Register of Copyrights Marybeth Peters says Google Books deal usurps Congress's constitutional duty to set copyright law.
Written by Richard Koman, Contributor

Google's David Drummond is making promises on the fly during today's House Judiciary Committee hearing. He just announced that Google would make books covered under the settlement available to competitors like Amazon or Microsoft on a reseller basis -- and Google would share the majority of their revenue.

Asked by an approving Chairman John Conyers for Amazon's reponse, Amazon's Paul Misener explained that Amazon didn't much cotton to the idea of having to go through Google instead of purchasing rights directly.

In his oral comments, Misener made the point that the deal is in fact exclusive (note, all quotes are real-time paraphrases, not exact):

The settlement gives Google exclusive, liability-free rights to orphan works. It goes further, it releases them from liability not just for past acts, but prospectively. Google gets everything. What does a competitor get? Nothing, except what is opted into the Registry by rights holders. Competitors are limited only to rights holders who have opted in their works. Ggets everything less some opt-outs. competitiors gets nothing plus soome opt-ins.
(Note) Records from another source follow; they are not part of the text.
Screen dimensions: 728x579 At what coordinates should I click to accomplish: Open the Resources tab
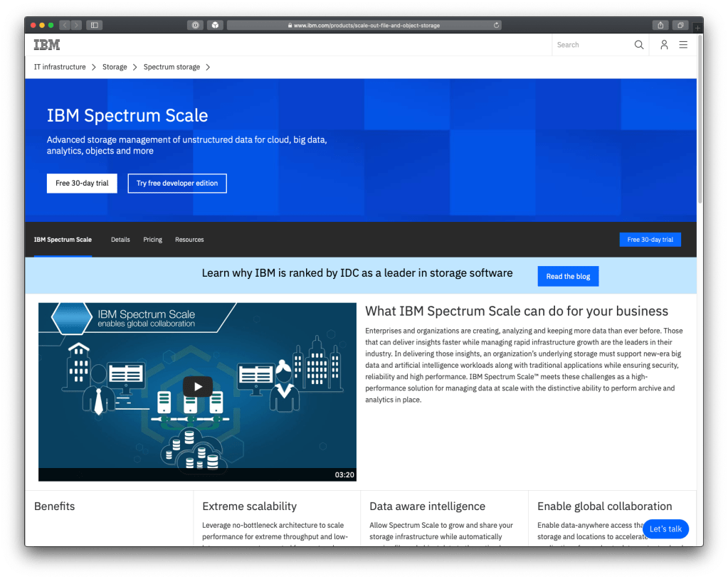click(189, 240)
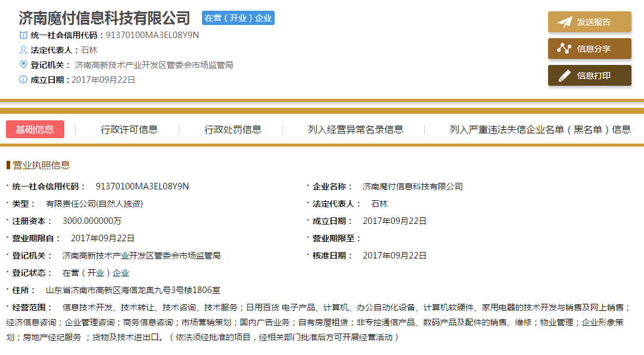Click the info icon beside 成立日期
The width and height of the screenshot is (644, 355).
23,79
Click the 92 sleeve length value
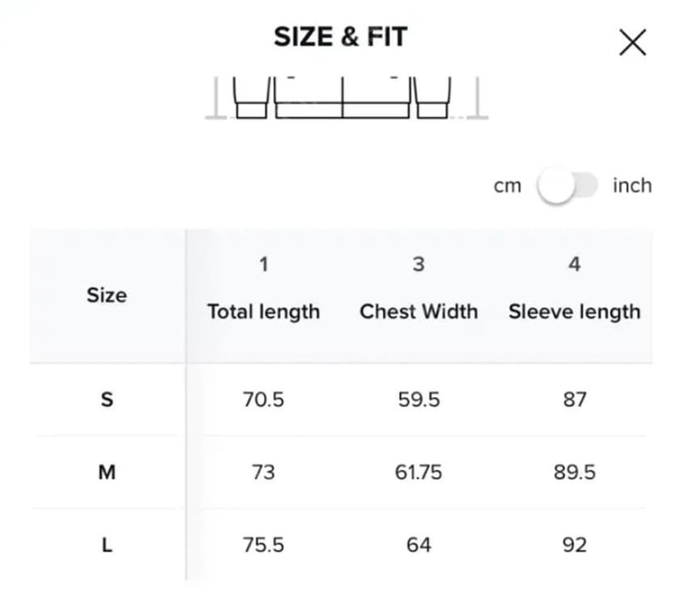This screenshot has height=616, width=681. [x=574, y=545]
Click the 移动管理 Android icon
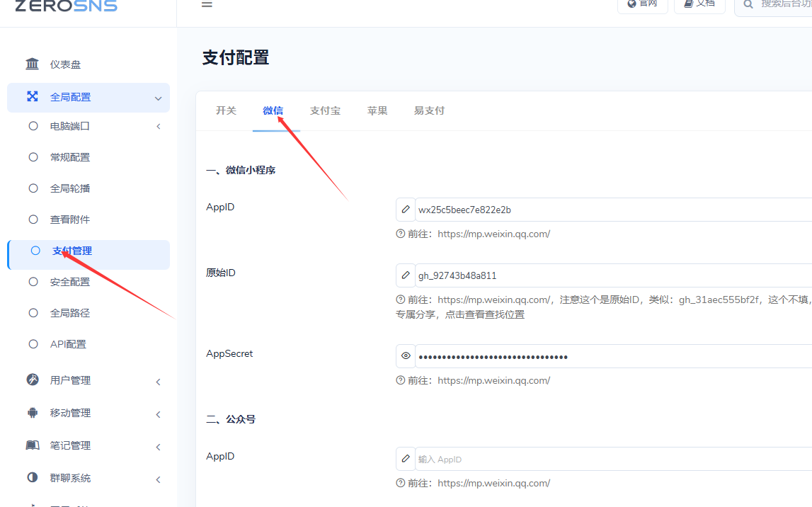 pyautogui.click(x=33, y=412)
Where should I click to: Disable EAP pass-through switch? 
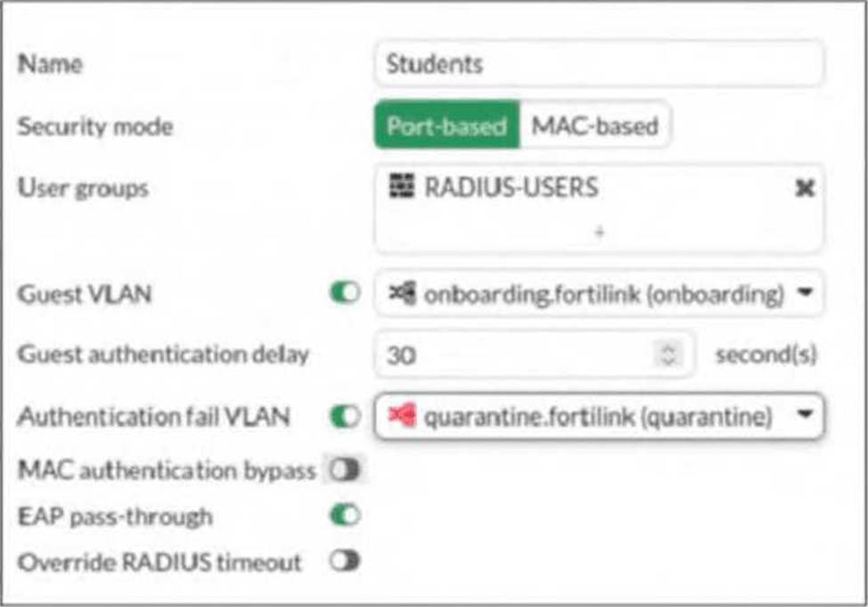tap(344, 515)
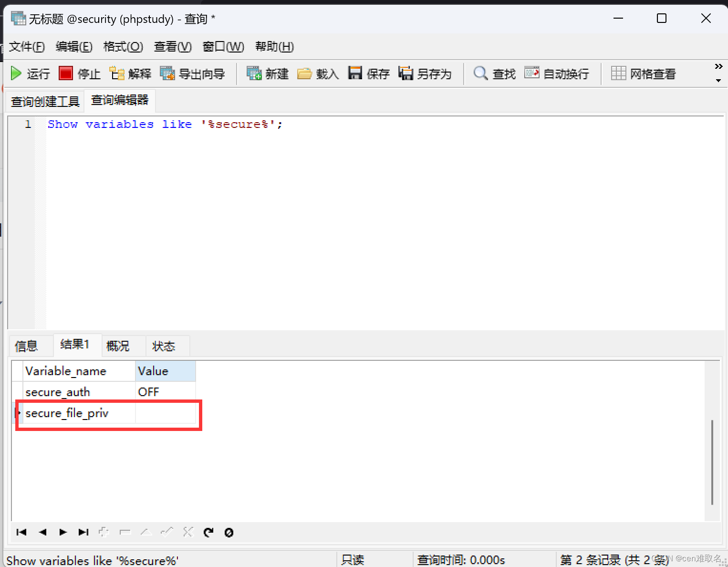The height and width of the screenshot is (567, 728).
Task: Save the current query
Action: pyautogui.click(x=368, y=73)
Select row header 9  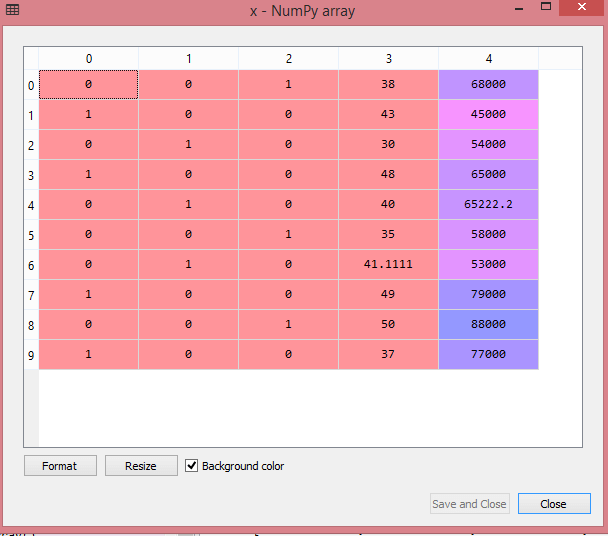(31, 355)
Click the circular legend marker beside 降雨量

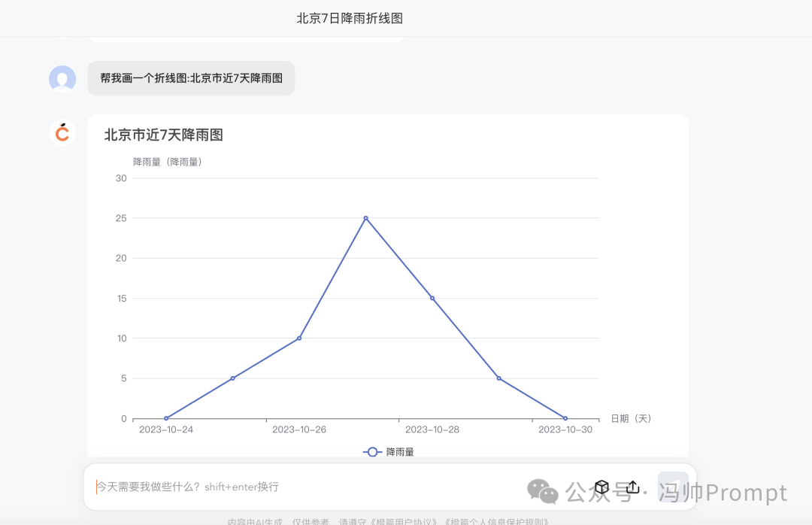pyautogui.click(x=371, y=451)
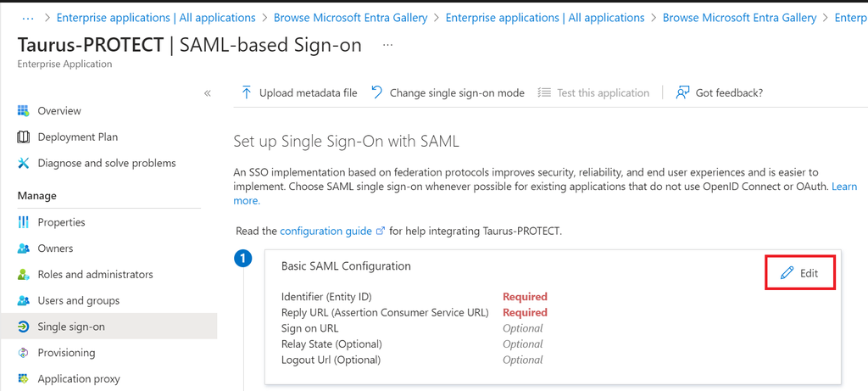Click Change single sign-on mode
868x391 pixels.
tap(448, 93)
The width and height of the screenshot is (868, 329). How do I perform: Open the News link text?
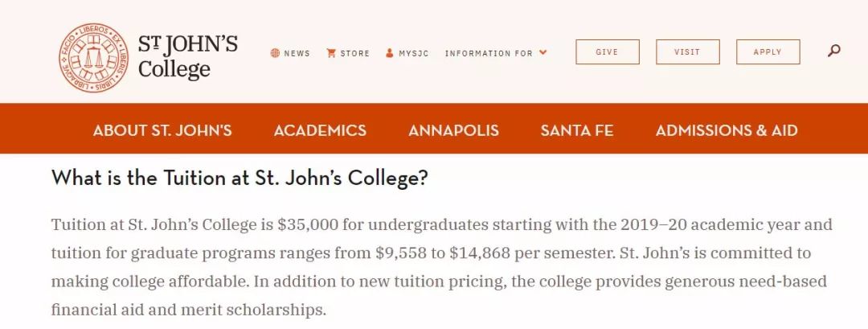[297, 53]
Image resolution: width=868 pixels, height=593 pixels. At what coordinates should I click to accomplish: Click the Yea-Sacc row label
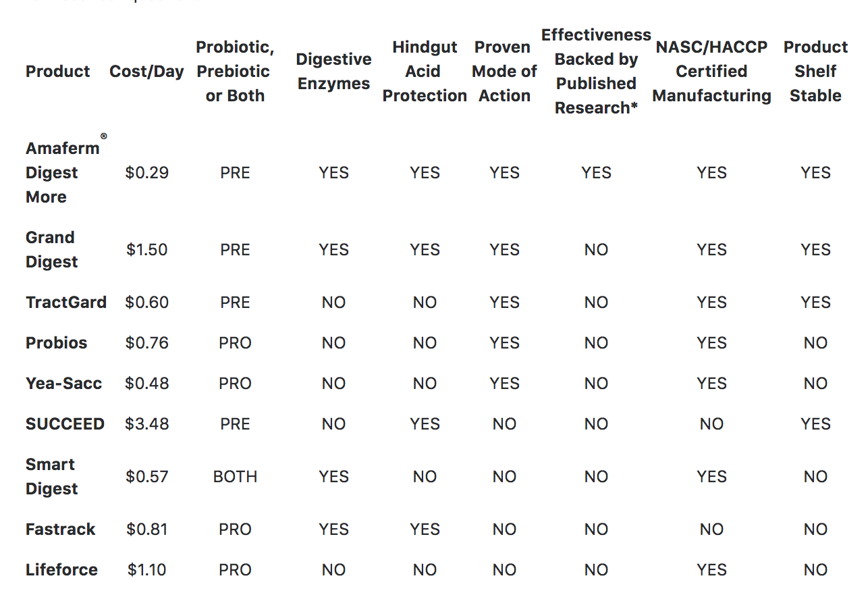pyautogui.click(x=64, y=384)
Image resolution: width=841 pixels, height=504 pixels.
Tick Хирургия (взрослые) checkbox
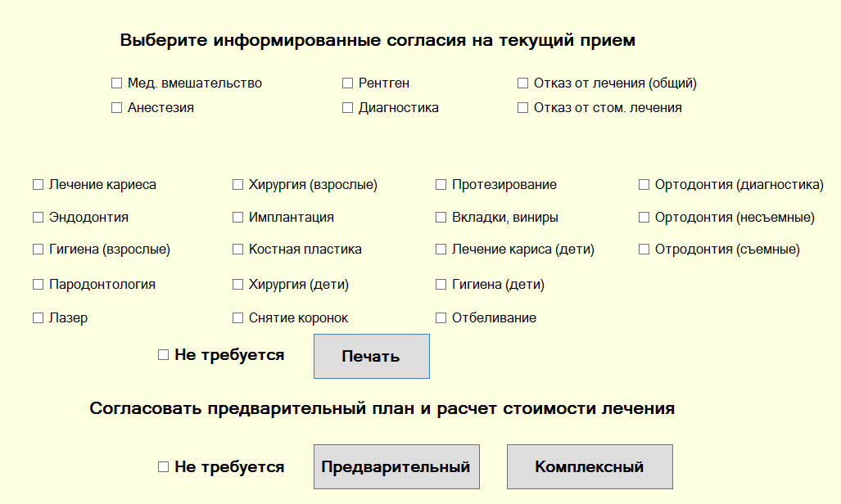point(237,185)
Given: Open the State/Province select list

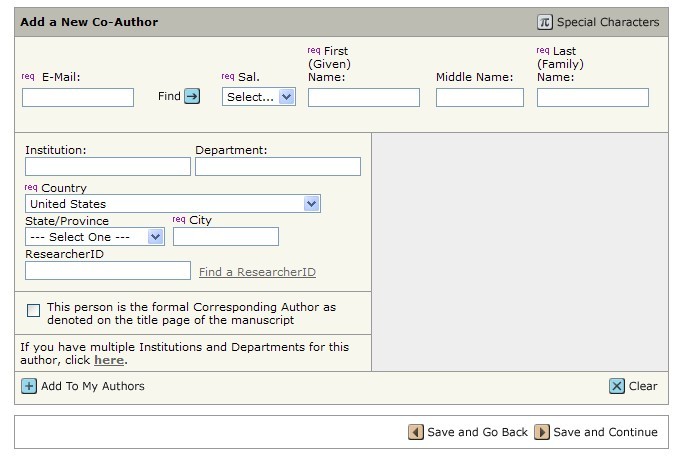Looking at the screenshot, I should coord(95,237).
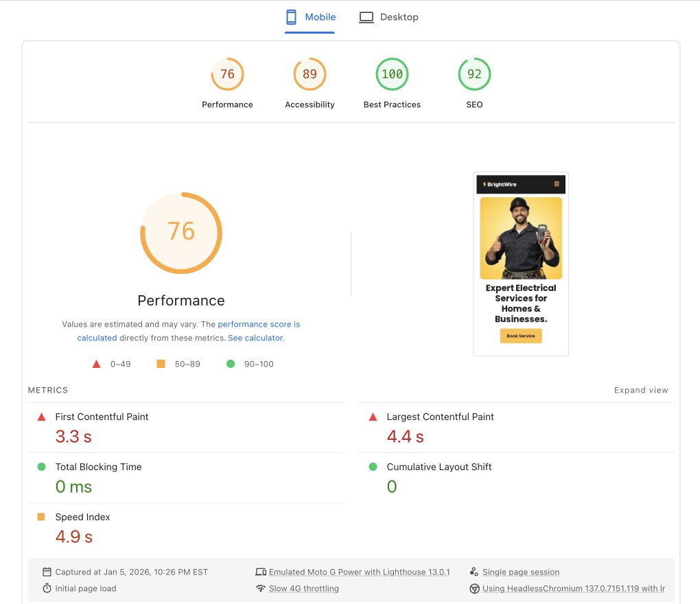Open the Best Practices score gauge
The image size is (700, 604).
click(392, 74)
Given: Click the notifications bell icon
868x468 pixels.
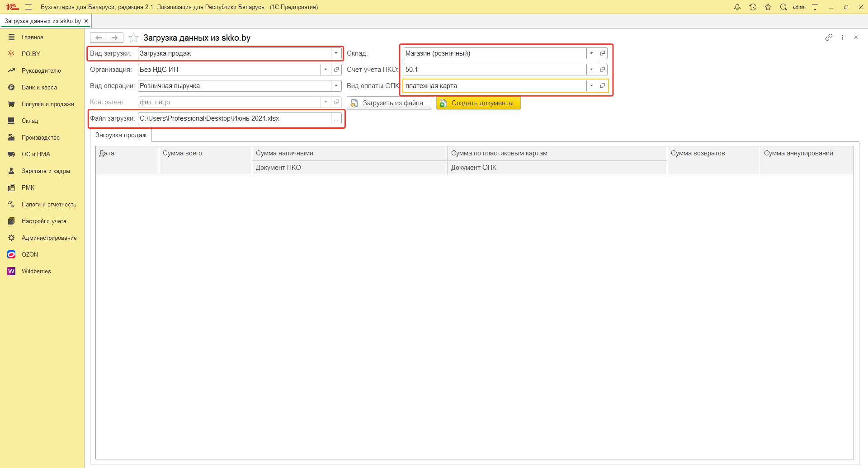Looking at the screenshot, I should (737, 7).
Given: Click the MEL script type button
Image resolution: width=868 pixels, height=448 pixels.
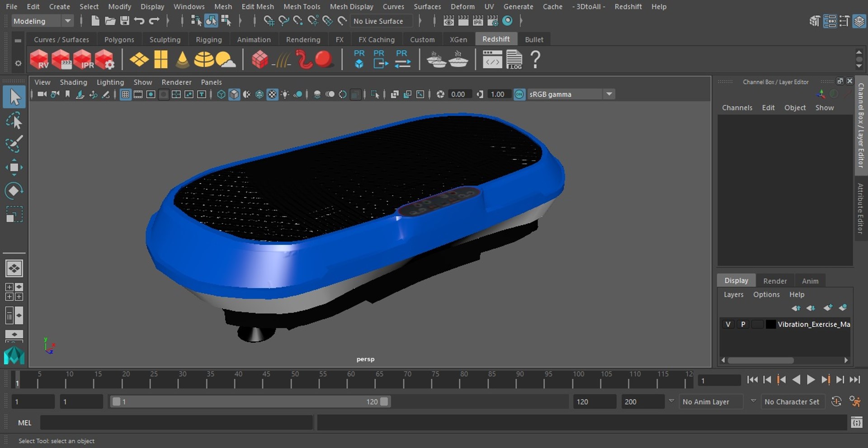Looking at the screenshot, I should point(24,423).
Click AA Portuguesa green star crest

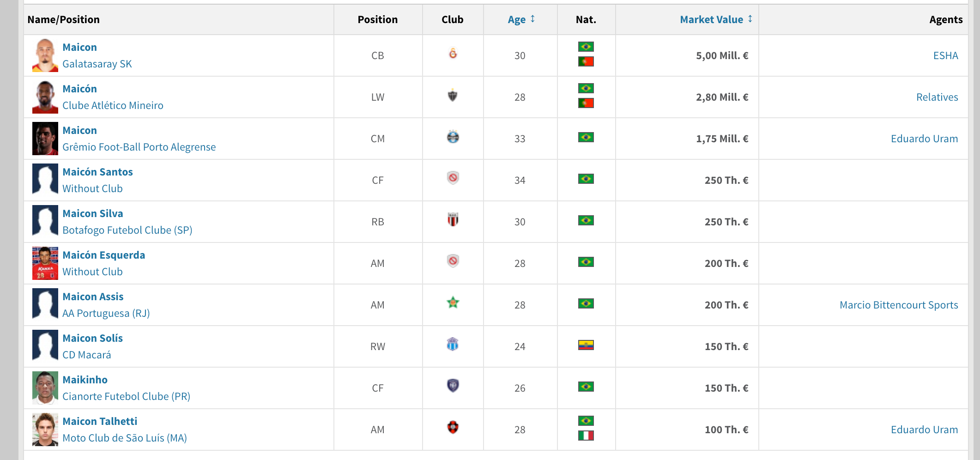[453, 303]
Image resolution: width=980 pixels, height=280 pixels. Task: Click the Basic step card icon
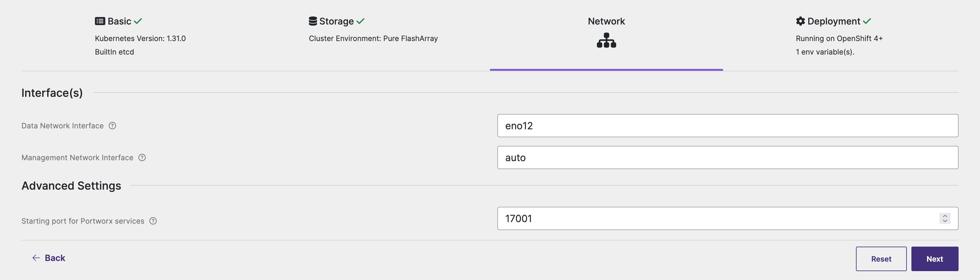(100, 21)
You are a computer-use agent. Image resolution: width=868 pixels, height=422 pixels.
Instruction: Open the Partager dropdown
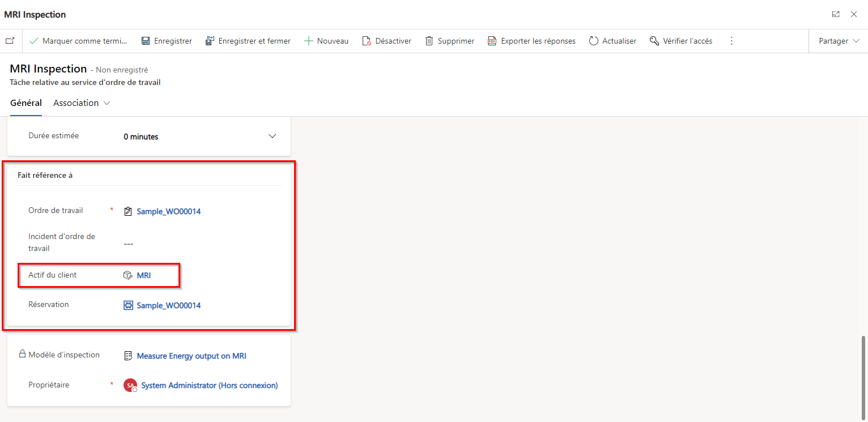(x=838, y=40)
And orphans by definition don't make an option. They don't opt out of the google corpus and they don't opt in to the competitor corpus.

In her opening statement, Register of Copyrights Marybeth Peters argued that the settlement largely usurps Congress's role in making copyright law. "To allow a commercial entity to sell such works without consent is an end-run around copyright law as we know it," Peters said.

While aspects of settlement have merit, key parts are fundamentally at odds with the law. They impinge the exclusive rights granted to copyright holders. The settlement agreement creates a compulsory license and covers behavior not part of the dispute. It would alter the landscape of copyright law -- which is the purview of Congress, not the courts. It would jeopardize the efforts of Congress to craft comprehensive legislation. In the view of the Copyright Office, the settlement proposed by the parties would encroach on responsibility for copyright policy that traditionally has been the domain of Congress.

In addition, Peters said, the settlement has "serious international implications" that could impact U.S. obligations in treaties with foreign governments.